HPL is a single-chain protein with a molecular weight of 22,125 that is composed of 191 amino acid residues connected by two disulfide bridges & eight helices. To a resolution of 2.0, X-ray diffraction was employed to determine HPL’s crystal structure.

Physiologic Functions

HPL has the following effects on the maternal organism’s metabolic system:

Although a bioassay shows that HPL mimics prolactin’s activity, it is unclear whether HPL is involved in human lactation.
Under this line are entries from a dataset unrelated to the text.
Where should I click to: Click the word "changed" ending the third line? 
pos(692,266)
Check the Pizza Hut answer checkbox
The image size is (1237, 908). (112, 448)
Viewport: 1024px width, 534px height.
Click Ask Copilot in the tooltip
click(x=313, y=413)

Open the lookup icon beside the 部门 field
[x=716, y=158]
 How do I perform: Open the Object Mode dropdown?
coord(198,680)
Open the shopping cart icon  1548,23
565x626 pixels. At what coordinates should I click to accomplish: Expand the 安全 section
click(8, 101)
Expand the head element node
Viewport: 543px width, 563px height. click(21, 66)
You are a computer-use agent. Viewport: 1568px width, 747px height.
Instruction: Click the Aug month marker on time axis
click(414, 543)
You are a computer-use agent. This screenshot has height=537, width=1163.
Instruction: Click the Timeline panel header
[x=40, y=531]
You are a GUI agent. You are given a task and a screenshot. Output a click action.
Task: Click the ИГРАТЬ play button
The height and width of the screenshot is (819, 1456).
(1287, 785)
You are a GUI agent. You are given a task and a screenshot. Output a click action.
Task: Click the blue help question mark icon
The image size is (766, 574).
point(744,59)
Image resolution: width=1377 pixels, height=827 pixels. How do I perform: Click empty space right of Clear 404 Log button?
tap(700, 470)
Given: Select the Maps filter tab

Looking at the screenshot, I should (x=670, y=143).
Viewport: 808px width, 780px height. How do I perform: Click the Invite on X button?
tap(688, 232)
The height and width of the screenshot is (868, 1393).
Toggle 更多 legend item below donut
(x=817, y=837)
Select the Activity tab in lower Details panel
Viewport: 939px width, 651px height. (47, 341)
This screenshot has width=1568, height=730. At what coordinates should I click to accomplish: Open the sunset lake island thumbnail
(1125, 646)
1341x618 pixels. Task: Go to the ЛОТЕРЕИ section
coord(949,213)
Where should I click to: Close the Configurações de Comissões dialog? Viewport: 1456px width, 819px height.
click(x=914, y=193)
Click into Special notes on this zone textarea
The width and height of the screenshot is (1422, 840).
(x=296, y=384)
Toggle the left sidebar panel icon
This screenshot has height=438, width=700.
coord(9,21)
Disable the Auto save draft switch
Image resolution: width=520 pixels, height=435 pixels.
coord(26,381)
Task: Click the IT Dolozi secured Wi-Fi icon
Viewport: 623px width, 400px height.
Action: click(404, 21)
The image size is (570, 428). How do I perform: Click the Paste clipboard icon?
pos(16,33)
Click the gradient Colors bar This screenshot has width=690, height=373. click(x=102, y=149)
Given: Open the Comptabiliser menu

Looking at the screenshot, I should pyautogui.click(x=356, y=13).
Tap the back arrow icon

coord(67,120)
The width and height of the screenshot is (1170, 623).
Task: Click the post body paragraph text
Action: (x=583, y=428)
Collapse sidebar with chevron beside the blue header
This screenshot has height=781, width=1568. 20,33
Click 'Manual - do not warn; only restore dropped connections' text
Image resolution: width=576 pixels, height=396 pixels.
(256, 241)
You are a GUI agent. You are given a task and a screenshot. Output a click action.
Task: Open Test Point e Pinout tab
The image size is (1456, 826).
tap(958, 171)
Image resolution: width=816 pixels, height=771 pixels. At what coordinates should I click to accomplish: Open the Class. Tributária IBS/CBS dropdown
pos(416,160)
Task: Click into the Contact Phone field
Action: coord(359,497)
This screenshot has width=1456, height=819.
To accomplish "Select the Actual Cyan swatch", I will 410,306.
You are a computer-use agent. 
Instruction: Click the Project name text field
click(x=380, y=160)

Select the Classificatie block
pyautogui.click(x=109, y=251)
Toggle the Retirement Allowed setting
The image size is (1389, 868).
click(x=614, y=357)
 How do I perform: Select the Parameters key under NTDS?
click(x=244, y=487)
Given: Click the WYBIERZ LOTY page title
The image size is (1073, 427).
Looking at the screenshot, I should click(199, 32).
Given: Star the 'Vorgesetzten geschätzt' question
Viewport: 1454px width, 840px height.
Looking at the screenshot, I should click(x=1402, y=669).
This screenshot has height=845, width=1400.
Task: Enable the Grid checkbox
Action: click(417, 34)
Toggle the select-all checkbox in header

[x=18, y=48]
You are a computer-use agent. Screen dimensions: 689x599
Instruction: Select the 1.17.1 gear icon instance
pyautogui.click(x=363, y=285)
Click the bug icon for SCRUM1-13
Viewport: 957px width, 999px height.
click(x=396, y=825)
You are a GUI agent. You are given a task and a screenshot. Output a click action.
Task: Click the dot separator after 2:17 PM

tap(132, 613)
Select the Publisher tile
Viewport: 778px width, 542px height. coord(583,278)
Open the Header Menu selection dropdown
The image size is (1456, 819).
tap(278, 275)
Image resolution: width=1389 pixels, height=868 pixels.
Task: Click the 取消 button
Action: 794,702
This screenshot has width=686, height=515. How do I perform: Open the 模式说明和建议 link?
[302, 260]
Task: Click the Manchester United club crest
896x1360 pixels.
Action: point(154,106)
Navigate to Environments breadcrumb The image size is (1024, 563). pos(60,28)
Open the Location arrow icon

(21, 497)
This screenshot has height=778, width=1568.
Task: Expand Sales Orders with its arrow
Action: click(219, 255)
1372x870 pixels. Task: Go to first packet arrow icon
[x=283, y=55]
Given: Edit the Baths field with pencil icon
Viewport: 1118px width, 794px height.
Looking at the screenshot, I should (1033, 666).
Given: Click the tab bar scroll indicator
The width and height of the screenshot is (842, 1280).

  • Greater maternal insulin sensitivity leads to higher blood sugar levels in the mother.
  • Consumption of glucose by the mother, which helps to nourish the embryo (the mother reacts by producing more beta cells). Chronic hypoglycemia leads to an increase in HPL levels.
  • When free fatty acids are liberated, lipolysis takes place. Fasting and the breakdown of HPL make free fatty acids accessible to the mother’s body to consume as fuel, enabling the foetus to use a significant amount more glucose. Free fatty acid-derived ketones can potentially cross the placenta and be used by the developing embryo.
  • These processes support embryonic feeding even in cases of maternal deficiency.
  • HPL is a potent agonist of the prolactin receptor and a weak agonist of the growth hormone receptor.


Only during pregnancy is HPL present, and as the foetus & placenta develop, so do the maternal serum levels of HPL. Maximum concentrations are frequently reached quickly, at 5-7 mg/L (5-7 micrograms/ml). Patients with more pregnancies typically have greater levels. Small levels of HPL make it into the circulation of the foetus. Its biological half-life is 15 minutes.